SUPPLIED RECORDS:
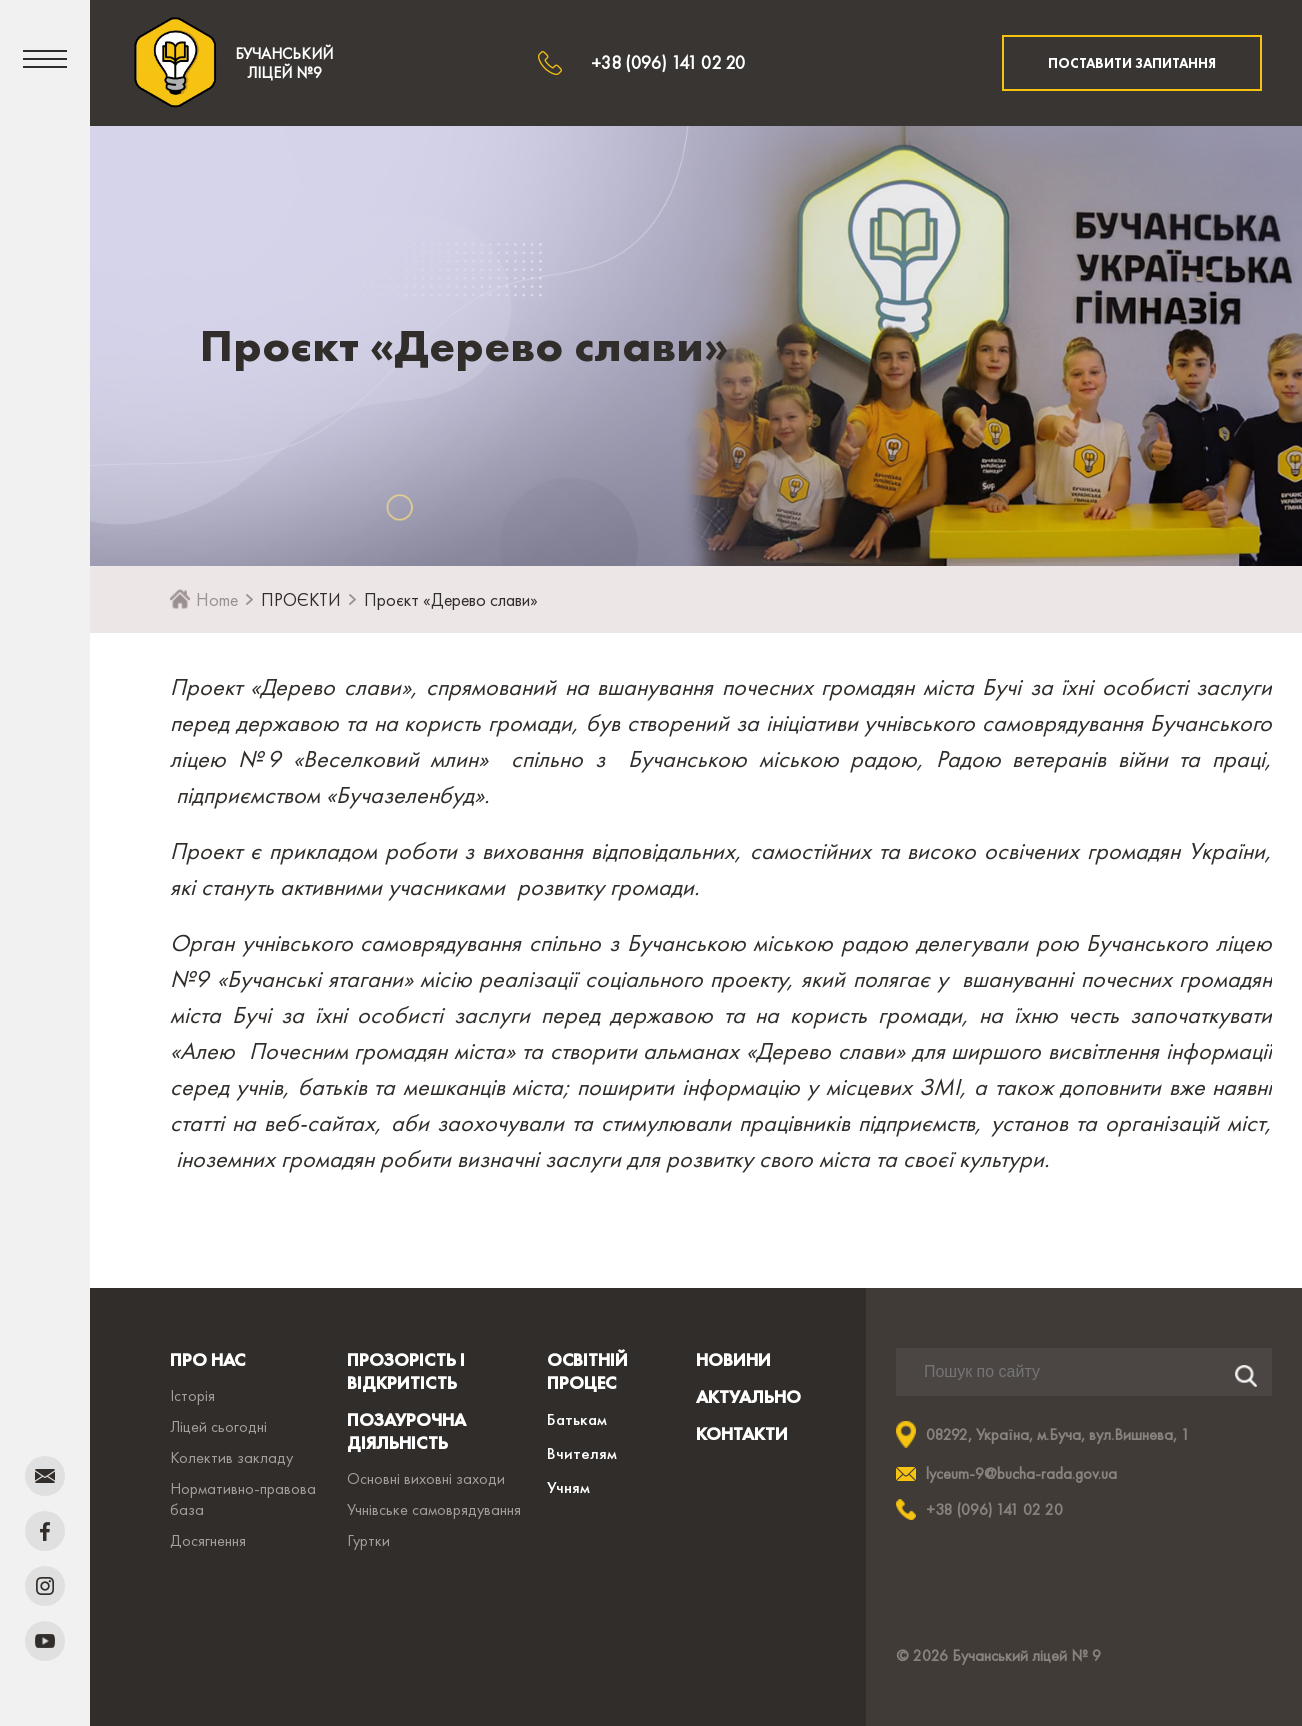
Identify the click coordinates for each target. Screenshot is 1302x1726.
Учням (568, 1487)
==
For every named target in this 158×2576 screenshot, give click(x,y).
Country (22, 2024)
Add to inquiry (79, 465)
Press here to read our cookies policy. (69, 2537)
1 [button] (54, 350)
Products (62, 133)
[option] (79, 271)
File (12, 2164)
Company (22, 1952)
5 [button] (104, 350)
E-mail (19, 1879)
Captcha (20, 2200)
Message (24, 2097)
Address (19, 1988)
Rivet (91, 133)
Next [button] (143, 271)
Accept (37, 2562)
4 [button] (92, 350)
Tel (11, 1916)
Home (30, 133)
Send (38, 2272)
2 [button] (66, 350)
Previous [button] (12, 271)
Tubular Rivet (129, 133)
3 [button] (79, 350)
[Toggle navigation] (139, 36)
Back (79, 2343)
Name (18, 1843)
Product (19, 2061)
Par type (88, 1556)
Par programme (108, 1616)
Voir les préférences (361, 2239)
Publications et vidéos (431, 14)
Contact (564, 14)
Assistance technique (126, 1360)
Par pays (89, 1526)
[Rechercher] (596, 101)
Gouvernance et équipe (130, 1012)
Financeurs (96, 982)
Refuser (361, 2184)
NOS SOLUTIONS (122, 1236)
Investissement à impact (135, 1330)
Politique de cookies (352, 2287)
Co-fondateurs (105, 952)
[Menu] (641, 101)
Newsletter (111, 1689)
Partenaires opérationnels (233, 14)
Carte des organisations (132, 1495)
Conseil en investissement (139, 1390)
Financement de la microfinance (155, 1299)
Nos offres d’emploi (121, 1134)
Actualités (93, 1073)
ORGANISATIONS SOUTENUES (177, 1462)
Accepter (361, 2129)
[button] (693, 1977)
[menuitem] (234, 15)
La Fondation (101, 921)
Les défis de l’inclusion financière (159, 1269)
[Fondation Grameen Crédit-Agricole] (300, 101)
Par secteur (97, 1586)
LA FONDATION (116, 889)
==
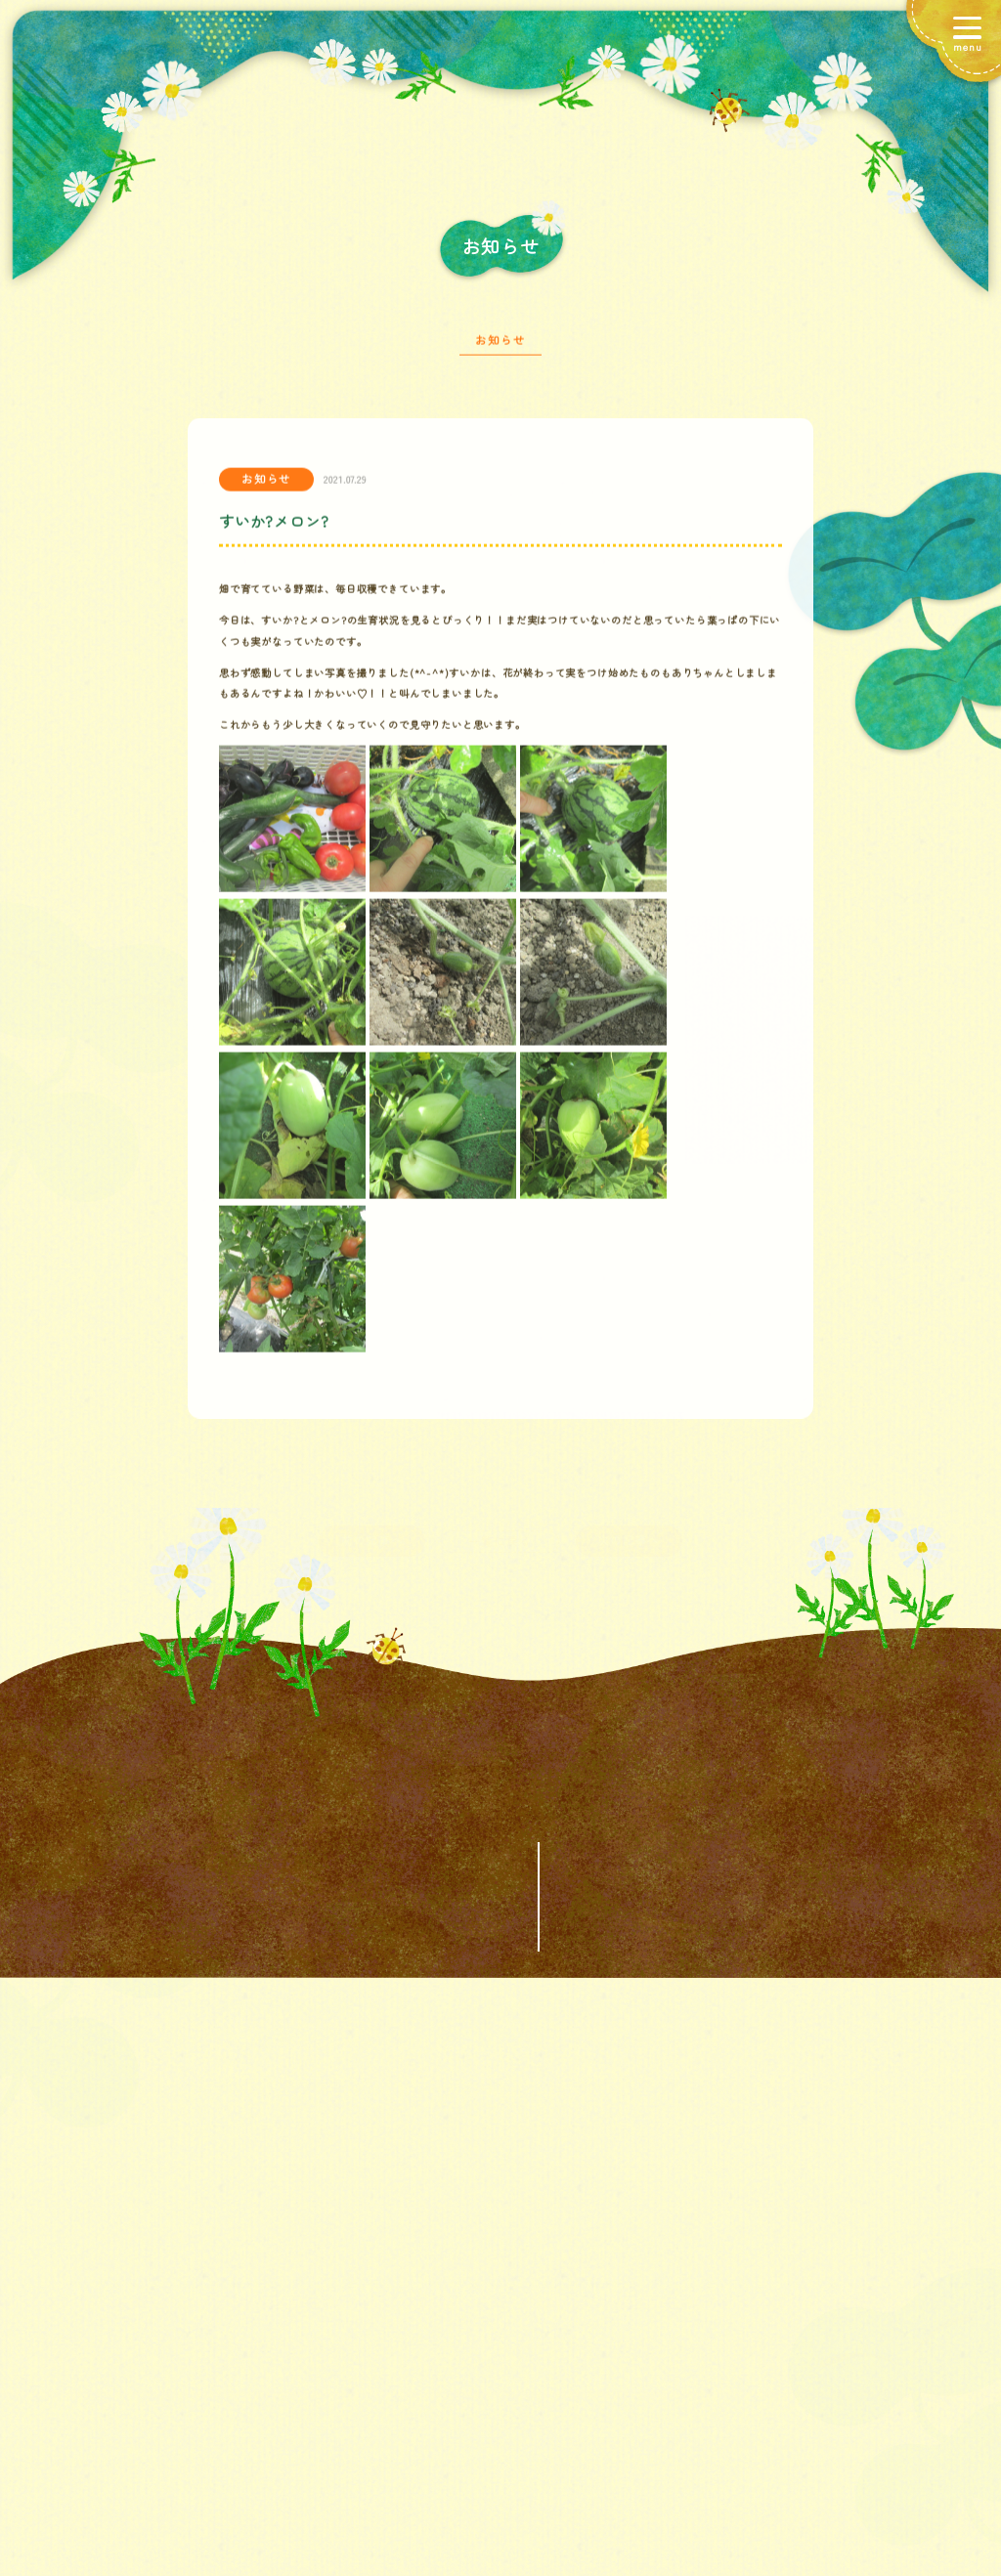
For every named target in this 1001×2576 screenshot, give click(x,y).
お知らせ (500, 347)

YOUR OBJECTIVE: Repeat the lines above from the line that contains "3 [button] (79, 350)" through the line that contains "Investissement à impact (135, 1330)", moving each click coordinate by adding -36 to both of its numbers.

OUTPUT OF THE TASK:
3 [button] (43, 314)
[Toggle navigation] (103, 0)
Back (43, 2307)
Name (-18, 1807)
Product (-17, 2025)
Par type (52, 1520)
Par programme (72, 1580)
Voir les préférences (325, 2203)
Publications et vidéos (395, -22)
Contact (528, -22)
Assistance technique (90, 1324)
Par pays (53, 1490)
[Rechercher] (560, 65)
Gouvernance et équipe (94, 976)
Financeurs (60, 946)
Refuser (325, 2148)
NOS SOLUTIONS (86, 1200)
Investissement à impact (99, 1294)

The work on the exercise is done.